## STATED EXERCISE
Locate each line in the records below that contains the string "entry" and copy those lines out in full.

Stored items:
━━━━━━

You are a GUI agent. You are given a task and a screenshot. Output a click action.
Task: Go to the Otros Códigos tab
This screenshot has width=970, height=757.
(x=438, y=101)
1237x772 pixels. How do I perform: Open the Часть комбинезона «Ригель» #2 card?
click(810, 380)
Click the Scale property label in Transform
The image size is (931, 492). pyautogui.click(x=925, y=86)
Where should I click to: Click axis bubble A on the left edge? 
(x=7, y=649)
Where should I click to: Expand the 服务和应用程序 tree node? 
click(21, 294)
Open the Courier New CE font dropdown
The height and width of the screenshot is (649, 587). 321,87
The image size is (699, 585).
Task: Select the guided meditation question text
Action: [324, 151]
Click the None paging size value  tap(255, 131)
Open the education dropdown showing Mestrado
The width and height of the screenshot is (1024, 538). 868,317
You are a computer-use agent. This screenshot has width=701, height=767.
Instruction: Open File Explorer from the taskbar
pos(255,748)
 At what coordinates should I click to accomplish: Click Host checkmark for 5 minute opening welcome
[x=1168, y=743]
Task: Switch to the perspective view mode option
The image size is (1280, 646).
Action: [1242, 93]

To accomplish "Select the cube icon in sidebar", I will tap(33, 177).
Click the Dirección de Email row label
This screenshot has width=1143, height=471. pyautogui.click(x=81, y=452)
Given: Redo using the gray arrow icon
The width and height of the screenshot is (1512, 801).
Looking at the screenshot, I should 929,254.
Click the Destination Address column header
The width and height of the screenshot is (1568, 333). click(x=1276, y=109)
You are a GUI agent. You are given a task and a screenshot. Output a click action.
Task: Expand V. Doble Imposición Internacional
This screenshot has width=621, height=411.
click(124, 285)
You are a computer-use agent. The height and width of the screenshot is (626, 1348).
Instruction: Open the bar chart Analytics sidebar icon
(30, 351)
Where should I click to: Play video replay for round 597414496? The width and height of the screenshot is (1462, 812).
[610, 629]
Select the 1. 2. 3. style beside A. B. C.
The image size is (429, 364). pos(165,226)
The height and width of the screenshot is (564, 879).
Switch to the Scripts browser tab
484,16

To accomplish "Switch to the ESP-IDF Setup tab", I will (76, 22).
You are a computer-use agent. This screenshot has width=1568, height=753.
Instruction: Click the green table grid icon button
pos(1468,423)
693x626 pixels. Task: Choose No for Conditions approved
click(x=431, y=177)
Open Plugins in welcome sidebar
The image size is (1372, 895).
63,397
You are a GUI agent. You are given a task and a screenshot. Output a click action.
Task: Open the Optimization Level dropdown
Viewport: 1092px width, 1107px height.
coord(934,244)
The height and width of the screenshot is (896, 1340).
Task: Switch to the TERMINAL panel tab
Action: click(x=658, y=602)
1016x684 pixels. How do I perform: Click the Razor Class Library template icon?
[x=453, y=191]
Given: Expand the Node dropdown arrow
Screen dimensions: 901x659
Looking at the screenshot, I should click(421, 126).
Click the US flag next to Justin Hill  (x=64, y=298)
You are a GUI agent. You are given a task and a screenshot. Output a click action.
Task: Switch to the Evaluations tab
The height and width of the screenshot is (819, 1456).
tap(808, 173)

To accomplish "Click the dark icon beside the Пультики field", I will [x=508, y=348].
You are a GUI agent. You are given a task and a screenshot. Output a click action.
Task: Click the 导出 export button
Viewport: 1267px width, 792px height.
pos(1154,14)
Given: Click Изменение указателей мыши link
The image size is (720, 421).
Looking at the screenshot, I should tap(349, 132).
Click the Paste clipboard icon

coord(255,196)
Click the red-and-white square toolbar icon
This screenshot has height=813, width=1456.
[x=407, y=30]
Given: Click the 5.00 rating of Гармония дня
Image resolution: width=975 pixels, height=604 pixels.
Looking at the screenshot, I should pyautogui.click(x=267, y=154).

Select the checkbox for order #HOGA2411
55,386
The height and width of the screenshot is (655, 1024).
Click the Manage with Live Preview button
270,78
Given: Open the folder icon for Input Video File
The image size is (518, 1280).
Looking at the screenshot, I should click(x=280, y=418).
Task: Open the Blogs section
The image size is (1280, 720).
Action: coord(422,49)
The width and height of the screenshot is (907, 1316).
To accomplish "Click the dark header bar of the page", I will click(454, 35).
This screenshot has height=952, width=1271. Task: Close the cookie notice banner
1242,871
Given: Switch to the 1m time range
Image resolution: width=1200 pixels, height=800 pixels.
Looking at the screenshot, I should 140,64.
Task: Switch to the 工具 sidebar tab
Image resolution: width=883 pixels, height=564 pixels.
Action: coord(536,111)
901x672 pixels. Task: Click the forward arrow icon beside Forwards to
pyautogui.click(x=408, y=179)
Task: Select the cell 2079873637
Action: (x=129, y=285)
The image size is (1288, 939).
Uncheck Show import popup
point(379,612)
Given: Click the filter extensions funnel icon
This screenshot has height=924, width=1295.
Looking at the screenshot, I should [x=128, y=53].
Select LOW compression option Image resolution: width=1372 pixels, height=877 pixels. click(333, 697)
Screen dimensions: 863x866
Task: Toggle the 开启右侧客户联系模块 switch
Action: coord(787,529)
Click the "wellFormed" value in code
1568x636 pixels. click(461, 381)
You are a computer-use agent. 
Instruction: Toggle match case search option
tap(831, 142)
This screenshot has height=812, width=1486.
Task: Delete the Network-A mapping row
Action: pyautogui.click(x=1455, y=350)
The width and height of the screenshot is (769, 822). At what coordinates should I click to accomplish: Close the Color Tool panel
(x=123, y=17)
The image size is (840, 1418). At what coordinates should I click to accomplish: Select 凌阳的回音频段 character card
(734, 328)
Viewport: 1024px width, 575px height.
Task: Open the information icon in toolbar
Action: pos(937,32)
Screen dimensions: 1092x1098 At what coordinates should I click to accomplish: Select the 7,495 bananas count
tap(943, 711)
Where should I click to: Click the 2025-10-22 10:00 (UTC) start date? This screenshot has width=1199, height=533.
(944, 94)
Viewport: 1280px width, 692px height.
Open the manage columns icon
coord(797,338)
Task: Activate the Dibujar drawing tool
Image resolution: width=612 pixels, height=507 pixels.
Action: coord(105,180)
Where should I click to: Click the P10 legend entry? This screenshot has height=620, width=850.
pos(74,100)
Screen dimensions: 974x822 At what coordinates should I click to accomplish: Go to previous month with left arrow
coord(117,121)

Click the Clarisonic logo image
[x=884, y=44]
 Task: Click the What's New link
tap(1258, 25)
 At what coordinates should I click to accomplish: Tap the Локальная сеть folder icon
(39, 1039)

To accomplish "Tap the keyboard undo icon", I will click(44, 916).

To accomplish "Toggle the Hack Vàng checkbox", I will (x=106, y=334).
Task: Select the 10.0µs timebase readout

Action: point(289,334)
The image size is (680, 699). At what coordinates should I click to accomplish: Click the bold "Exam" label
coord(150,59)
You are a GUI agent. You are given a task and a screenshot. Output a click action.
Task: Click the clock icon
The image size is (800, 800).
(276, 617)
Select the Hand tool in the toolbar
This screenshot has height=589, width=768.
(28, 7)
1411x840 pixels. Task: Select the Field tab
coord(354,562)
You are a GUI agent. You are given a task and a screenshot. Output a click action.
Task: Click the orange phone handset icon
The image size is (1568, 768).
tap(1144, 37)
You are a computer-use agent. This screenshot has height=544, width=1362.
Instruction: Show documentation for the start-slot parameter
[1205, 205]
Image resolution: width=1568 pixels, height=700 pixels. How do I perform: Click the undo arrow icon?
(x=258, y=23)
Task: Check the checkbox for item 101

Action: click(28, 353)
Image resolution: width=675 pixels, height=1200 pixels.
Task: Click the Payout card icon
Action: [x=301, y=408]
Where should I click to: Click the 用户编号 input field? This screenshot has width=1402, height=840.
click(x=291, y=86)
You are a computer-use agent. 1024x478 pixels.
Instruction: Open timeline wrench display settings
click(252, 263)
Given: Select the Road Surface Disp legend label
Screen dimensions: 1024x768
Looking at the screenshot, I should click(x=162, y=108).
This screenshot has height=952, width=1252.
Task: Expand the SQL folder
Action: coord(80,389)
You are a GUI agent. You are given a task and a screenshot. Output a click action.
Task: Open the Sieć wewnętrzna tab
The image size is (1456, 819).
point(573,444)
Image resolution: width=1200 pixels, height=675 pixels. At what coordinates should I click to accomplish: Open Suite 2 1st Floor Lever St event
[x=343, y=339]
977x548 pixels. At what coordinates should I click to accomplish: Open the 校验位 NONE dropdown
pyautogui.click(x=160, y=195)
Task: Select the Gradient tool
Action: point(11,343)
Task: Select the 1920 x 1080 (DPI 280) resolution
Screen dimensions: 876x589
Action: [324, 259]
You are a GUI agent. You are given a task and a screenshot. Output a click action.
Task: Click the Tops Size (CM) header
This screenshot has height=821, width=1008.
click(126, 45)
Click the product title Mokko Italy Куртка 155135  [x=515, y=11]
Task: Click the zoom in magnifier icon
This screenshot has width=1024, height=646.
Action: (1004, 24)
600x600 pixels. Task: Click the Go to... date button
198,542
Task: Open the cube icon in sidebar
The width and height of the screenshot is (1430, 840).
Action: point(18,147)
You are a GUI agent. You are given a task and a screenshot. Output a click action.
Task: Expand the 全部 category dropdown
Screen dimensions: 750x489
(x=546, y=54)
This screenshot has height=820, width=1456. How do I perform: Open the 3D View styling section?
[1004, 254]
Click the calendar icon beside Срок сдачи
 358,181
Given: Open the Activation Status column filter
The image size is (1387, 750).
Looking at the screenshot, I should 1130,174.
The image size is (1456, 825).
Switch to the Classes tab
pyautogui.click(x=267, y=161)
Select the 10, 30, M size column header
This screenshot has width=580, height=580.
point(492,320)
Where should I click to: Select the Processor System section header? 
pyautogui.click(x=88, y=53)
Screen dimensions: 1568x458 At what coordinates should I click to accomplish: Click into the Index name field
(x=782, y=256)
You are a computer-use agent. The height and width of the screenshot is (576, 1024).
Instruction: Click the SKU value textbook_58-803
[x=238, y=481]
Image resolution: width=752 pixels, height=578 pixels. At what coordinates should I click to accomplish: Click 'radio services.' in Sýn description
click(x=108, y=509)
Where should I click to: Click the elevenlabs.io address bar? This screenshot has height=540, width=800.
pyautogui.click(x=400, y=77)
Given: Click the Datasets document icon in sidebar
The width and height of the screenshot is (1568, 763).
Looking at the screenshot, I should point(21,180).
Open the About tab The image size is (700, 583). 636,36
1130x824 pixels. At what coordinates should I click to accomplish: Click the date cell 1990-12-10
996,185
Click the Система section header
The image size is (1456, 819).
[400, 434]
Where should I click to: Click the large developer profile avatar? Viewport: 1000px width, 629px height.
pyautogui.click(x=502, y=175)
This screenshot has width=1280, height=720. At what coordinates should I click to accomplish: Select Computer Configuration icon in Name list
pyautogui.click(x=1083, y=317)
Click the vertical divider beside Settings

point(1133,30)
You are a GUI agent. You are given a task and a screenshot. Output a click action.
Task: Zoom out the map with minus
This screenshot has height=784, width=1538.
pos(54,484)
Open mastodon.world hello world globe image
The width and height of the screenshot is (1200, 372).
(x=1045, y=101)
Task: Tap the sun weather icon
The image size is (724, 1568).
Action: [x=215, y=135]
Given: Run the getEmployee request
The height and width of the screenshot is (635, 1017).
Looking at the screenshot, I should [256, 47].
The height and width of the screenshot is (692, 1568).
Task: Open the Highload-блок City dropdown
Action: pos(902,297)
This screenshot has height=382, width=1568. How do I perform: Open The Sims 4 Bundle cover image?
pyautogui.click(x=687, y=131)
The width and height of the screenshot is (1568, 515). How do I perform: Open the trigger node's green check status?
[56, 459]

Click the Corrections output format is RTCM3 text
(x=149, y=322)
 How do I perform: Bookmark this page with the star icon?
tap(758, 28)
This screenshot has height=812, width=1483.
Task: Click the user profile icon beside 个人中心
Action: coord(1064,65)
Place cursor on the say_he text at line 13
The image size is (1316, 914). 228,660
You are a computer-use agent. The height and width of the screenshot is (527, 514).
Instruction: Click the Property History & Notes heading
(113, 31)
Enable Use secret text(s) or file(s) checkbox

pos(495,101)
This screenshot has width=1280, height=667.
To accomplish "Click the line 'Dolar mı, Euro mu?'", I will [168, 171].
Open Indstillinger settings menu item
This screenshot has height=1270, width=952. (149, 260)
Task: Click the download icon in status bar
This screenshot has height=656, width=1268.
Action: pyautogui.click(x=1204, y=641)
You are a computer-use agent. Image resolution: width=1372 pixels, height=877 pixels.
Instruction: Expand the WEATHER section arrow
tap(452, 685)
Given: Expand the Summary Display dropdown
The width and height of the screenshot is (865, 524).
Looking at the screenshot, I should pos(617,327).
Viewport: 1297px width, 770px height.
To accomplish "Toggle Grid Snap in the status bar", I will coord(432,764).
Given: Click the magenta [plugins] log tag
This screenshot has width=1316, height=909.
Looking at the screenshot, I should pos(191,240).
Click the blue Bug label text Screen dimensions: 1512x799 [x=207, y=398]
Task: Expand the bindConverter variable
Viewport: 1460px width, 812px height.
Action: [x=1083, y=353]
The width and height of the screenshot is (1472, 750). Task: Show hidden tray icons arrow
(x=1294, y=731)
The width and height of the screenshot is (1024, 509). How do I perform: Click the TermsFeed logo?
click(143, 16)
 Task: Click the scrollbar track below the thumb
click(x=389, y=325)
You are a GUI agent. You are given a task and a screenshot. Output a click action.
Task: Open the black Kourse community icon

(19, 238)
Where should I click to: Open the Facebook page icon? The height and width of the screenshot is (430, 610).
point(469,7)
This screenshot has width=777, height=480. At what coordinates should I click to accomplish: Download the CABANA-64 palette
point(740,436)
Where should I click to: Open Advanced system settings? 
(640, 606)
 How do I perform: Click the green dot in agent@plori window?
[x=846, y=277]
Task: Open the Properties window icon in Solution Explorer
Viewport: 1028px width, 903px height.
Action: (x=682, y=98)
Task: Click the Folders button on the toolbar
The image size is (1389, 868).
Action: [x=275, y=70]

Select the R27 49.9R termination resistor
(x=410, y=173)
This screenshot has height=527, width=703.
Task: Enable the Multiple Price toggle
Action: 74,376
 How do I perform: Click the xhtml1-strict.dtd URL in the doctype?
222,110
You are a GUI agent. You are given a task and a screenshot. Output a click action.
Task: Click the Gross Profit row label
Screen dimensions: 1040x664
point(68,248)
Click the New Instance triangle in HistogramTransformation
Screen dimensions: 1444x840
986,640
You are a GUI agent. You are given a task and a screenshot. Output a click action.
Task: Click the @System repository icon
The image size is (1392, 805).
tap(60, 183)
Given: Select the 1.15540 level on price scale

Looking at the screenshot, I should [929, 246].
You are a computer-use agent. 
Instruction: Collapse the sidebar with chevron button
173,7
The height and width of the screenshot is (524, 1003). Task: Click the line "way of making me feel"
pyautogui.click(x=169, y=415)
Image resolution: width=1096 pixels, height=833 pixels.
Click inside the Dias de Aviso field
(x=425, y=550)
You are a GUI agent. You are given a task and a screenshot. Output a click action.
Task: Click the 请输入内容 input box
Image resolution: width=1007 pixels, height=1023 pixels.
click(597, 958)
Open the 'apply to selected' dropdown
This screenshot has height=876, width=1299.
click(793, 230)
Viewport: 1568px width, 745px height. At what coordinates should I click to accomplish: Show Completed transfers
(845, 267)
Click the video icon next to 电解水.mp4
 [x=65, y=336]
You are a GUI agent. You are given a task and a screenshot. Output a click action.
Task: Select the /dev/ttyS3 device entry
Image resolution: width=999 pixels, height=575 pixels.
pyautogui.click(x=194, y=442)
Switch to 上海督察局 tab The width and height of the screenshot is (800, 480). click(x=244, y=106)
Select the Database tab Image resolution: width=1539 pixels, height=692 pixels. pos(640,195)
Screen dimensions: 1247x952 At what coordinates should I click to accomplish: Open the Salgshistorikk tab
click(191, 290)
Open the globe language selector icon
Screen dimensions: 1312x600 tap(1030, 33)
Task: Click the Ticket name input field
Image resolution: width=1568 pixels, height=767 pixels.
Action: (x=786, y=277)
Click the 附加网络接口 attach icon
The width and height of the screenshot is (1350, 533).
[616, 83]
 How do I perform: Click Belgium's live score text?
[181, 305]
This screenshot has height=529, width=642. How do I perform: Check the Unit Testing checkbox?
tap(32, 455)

━━━━━━

## RESPONSE TO THE TASK
Where should I click to: Click the P10 legend entry? This screenshot has height=620, width=850.
Task: Select the /dev/ttyS3 device entry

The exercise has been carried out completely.